REHS was racially integrated at its beginning but, like the rest of the Shelby County Schools, has since resegregated due to white flight. Currently, 82% of students are Black and 14% are Hispanic.

The original school principal, Ernest Chism, was a member of the Shelby County School Board from 2002 to 2013.

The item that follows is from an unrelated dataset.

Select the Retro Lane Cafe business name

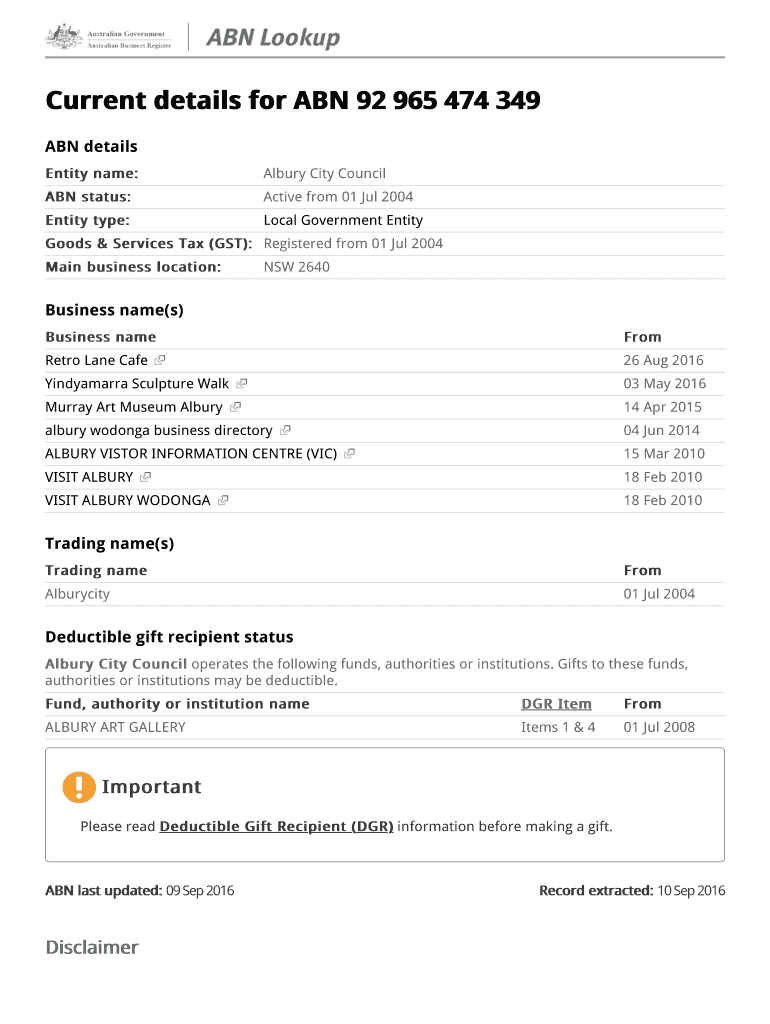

==School name, colors and mascot==
Raleigh Egypt High's name reflects two areas it serves: Raleigh, a large, previously incorporated area in north-central Memphis, and Egypt, a small unincorporated community that was one of the earliest settlements in Shelby County. Picking up on the latter name, the school's athletic teams are called The Pharaohs, the mascot is a Pharaoh, the yearbook is The Sphinx, and the student newspaper is The Scroll. The school's colors are red, white and black.

==Sports==

Raleigh Egypt won state titles in Boys' Cross Country in 1972 and 1973, and Boys' Track in 2004. REHS has been in many other championship competitions.
==Notable alumni==
- Dom Chiti, former baseball player and current coach for the New York Mets
- Duke Calhoun, wide receiver four-year starter for the University of Memphis who played for the New York Giants, Saskatchewan Roughriders, and the Oakland Raiders
- Quinton "Rampage" Jackson - professional Mixed Martial Artist, former UFC Light-Heavyweight champion
- Arnett Moultrie, former NBA player.